I am excited to meet Andrea. I did not know if she would get back to Buea before we left for annual leave. It is nice to put a face with her name now. But there is less than 30 minutes now before Bill and I must be packed and ready to head down the mountain. I give her my hurried welcome. We exchange brief greetings. Because of the storm, Regina and our two nurses also crowd into our living room. One nurse is coming on shift, the other is waiting for the rain to slow down before walking home as she goes off shift. I welcome everyone and get them seated on our eclectic collection of patio furniture, folding chairs, and elderly sofa.


 They continue to exchange pleasentries as I turn my attention back to packing. Bill comes out of our bedroom. "I have your national ID," he says. 


"Thanks!" I reply. I cannot believe I almost forgot it! I would not get back into Cameroon without my Cameroon identity card.


People are starting to get hungry. It is close to 7 o'clock at night. Cherilyn and Moriah, our two student missionary nurses who live next door in an attached one-room apartment, come over. They start putting pots on the stove for boiling water for pasta. They get some bread out and begin the rest of the food preparations for supper.  


Time is running short. I think I have everything packed. Cherilyn and Moriah have the water boiling on the pots. People are settled into our living room getting to know the "newbies". Heather, another volunteer in Buea, is on her way to pick up Andrea and host her for her week. I never did find time to sweep the floors or wash the dishes. Oh, well! Eventually, things seem to work out. Most of the time, at the last minute! At the last minute, God provided a replacement physician. At the last minute, Andrea showed up so we could meet her before leaving for the month. At the last minute, our student missionary nurses take over cooking and settling in our new doctor. At the last minute, the rain stops so our taxi driver can carry our luggage to the car without getting soaked.

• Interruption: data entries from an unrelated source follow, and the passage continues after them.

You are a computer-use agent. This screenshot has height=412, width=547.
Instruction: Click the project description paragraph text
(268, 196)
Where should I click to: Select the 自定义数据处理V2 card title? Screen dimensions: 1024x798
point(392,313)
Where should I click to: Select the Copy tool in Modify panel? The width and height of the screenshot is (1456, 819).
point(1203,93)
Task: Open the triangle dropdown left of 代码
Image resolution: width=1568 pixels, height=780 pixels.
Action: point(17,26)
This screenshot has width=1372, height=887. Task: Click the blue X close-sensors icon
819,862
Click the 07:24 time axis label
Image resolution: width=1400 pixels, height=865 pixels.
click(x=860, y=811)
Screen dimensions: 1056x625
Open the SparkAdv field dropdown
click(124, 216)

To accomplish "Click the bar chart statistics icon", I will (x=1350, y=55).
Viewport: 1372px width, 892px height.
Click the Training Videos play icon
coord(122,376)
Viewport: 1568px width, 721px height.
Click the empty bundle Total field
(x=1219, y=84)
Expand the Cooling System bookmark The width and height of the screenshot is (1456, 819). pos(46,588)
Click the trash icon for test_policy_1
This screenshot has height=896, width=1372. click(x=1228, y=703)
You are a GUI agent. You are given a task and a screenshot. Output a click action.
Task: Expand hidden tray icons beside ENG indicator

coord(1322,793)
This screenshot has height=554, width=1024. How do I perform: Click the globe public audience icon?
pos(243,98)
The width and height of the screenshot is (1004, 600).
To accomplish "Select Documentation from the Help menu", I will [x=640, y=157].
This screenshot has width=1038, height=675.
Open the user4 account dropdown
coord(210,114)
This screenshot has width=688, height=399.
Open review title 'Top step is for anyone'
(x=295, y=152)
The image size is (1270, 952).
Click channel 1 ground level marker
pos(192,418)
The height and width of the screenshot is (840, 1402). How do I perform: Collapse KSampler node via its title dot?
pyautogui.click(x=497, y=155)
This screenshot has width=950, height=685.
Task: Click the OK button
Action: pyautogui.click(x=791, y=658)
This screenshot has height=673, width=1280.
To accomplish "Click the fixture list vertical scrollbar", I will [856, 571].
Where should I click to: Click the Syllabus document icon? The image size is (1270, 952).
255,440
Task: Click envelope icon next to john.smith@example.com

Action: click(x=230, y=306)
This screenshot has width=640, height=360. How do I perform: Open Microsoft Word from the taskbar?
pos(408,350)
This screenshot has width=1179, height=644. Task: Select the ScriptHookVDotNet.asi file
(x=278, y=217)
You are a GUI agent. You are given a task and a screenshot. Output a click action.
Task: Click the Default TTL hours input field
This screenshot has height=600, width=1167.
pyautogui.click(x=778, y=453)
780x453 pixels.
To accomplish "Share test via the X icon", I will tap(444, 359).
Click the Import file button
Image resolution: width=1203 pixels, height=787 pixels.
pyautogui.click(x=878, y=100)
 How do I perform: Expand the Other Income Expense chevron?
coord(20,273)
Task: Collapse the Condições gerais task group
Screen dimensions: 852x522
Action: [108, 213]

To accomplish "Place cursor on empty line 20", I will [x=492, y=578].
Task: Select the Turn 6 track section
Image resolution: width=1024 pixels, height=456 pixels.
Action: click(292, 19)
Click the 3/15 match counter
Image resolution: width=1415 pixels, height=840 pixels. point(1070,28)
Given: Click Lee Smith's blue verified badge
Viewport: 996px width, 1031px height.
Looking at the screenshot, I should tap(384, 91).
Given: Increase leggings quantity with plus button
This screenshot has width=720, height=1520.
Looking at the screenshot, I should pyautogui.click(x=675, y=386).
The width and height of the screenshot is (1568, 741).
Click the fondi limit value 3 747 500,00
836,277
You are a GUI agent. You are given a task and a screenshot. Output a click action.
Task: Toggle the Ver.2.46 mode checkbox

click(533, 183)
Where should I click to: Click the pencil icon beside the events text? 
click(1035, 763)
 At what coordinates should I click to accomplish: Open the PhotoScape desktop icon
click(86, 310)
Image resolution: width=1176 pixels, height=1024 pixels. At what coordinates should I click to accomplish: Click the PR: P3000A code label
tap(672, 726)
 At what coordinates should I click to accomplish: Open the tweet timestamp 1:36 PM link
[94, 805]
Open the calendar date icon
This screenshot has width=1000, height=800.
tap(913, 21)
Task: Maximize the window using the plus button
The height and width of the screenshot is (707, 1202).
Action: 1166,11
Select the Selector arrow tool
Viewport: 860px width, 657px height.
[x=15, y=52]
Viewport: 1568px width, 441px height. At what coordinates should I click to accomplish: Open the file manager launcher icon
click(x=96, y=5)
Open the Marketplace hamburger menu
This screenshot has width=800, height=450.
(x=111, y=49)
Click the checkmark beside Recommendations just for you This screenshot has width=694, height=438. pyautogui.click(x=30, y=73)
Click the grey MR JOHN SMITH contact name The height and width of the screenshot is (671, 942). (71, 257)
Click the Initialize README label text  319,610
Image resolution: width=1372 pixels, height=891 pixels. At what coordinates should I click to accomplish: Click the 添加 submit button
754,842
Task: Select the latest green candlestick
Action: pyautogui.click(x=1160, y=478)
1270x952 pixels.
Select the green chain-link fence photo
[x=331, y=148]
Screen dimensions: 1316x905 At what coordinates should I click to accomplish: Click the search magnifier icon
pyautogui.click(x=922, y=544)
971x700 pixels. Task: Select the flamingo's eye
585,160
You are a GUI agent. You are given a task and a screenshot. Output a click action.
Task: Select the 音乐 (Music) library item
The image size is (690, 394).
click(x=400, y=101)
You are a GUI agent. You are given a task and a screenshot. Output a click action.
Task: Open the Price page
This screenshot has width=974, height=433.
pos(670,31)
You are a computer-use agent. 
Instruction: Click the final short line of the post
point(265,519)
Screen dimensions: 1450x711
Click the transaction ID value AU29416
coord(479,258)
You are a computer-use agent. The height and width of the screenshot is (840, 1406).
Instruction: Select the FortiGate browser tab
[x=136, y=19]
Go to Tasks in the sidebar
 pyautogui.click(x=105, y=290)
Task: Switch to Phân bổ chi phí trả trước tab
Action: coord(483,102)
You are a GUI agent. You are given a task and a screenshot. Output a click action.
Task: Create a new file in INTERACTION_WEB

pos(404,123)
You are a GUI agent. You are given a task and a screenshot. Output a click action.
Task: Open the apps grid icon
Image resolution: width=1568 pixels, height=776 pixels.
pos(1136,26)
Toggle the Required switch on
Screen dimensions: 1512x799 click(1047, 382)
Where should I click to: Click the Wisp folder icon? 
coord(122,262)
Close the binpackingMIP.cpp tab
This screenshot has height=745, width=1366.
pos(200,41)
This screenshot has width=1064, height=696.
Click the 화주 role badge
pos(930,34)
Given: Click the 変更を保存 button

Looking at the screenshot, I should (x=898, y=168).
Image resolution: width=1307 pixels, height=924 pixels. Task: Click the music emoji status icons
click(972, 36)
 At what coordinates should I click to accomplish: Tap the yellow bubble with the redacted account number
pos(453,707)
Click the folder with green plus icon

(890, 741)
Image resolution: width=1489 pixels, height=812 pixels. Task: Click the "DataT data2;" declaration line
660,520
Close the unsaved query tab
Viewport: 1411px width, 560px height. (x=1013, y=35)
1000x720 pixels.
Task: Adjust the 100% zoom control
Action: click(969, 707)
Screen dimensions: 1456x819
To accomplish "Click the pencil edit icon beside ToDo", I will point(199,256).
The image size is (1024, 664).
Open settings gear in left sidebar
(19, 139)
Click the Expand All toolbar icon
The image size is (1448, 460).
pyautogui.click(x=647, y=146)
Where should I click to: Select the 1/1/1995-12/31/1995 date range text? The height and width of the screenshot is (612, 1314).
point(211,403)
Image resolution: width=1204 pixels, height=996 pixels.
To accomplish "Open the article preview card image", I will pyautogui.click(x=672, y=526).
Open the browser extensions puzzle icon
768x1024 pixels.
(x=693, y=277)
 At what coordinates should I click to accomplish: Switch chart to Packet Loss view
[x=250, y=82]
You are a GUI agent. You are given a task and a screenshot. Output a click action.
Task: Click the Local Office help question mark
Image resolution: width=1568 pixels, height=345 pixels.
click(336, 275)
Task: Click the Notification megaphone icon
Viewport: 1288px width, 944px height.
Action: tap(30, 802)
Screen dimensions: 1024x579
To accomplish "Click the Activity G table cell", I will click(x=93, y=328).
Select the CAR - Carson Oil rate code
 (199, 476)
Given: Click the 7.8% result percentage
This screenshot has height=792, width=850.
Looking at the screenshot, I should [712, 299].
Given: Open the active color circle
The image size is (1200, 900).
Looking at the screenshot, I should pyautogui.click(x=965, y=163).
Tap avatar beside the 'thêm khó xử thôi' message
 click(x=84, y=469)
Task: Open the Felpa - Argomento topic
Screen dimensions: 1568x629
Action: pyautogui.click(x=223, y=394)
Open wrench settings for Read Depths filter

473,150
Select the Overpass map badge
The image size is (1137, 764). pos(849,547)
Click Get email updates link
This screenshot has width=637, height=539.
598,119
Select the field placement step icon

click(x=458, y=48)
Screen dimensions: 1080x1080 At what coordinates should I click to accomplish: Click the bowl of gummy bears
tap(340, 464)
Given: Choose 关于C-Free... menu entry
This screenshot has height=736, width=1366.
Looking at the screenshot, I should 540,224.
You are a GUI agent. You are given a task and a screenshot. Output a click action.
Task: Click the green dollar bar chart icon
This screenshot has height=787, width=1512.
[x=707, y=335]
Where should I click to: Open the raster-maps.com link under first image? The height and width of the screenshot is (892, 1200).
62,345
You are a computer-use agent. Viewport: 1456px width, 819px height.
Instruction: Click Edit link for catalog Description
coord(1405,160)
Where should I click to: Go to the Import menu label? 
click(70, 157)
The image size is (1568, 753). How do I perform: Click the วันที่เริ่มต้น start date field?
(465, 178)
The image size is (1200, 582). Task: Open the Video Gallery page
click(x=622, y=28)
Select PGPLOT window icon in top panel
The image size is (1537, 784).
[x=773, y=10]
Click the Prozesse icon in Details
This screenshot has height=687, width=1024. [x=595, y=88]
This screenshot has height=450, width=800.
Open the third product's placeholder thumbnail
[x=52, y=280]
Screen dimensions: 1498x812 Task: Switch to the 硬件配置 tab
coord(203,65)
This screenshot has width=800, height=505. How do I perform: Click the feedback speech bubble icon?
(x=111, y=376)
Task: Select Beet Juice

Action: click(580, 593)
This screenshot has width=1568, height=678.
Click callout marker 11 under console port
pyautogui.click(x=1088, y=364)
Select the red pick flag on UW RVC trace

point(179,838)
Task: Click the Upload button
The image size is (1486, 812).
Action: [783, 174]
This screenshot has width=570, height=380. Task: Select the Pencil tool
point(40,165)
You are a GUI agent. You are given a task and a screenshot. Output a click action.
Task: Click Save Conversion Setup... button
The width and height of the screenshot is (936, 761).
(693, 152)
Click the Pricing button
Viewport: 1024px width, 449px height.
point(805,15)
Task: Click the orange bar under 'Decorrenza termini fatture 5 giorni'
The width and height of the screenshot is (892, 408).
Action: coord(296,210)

To be honest, I am not always comfortable with everything being last minute. I would have liked to tell my patients that someone was going to be at the clinic to follow up their problems in an appriate manner a month ago. I would have liked to give doctor Matt more time to feel at home in our house and clinic. Ideally, it would have been good to spend a few days seeing patients with him so he could get used to Cameroon medicine. One must be flexible! Christ reminds me, most appropriately, "...do not worry about tomorrow; sufficient the troubles for today..." 


"True, Lord," I think. 


As I finally start to relax safely boarded on the airplane, I remember I Peter 3:5. "Cast all your cares on Him, for He cares for you." It is a comfort to know that our little health centre is in God's capable hands -- no matter where I travel. And...He does care!